### Your assignment
Go to the line containing "Where should I click to: Select the 40x40" in the records below and print it and every following line exactly, on through the line containing "Task: Set page size to 100 rows", then stop.

### Stored data

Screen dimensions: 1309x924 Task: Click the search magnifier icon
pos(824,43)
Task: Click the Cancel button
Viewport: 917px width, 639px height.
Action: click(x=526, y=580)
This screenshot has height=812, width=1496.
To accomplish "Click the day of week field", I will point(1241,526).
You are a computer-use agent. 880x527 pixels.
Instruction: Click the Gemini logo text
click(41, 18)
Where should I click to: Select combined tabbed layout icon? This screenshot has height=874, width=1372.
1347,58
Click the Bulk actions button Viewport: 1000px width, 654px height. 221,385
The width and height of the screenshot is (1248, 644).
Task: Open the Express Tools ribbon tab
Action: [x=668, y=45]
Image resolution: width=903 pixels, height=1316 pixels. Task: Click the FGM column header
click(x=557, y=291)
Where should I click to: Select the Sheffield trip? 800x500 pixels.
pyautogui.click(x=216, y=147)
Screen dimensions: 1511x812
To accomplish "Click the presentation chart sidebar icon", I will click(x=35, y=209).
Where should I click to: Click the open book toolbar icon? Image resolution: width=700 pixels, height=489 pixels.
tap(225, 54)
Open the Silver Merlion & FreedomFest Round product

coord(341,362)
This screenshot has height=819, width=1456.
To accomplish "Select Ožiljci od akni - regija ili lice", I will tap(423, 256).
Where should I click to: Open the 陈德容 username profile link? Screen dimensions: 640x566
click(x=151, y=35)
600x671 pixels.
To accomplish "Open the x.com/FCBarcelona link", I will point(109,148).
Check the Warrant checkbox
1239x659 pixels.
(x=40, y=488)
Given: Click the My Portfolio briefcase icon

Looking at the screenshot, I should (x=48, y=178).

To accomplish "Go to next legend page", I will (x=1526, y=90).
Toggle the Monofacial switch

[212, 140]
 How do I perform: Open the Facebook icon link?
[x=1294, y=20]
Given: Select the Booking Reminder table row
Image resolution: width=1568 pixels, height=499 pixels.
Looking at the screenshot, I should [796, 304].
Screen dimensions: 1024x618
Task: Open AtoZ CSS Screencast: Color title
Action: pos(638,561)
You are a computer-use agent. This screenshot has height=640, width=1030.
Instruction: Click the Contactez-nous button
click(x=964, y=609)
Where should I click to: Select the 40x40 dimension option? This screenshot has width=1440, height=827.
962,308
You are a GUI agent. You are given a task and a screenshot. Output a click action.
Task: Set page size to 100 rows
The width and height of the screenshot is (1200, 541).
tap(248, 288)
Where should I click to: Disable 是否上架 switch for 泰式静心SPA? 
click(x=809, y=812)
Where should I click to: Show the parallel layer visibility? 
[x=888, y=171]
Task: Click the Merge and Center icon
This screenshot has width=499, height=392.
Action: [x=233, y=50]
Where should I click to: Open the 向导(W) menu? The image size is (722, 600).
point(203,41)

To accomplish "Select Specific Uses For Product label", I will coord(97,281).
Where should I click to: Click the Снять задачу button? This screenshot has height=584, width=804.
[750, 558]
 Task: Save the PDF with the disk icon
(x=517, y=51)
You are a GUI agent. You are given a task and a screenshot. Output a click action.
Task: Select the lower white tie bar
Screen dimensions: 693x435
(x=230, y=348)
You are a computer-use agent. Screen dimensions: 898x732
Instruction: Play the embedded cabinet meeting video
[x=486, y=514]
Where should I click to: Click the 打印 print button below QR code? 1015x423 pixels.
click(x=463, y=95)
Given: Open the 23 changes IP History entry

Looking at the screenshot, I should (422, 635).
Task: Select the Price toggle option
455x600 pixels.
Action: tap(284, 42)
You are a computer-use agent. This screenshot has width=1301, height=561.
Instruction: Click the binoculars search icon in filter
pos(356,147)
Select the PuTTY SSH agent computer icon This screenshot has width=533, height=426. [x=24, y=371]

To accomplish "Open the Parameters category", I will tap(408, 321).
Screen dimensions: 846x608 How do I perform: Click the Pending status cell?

### Result of the exercise
Where should I click to: Select the 40x40 dimension option? This screenshot has width=1440, height=827.
962,308
You are a GUI agent. You are given a task and a screenshot. Output a click action.
Task: Set page size to 100 rows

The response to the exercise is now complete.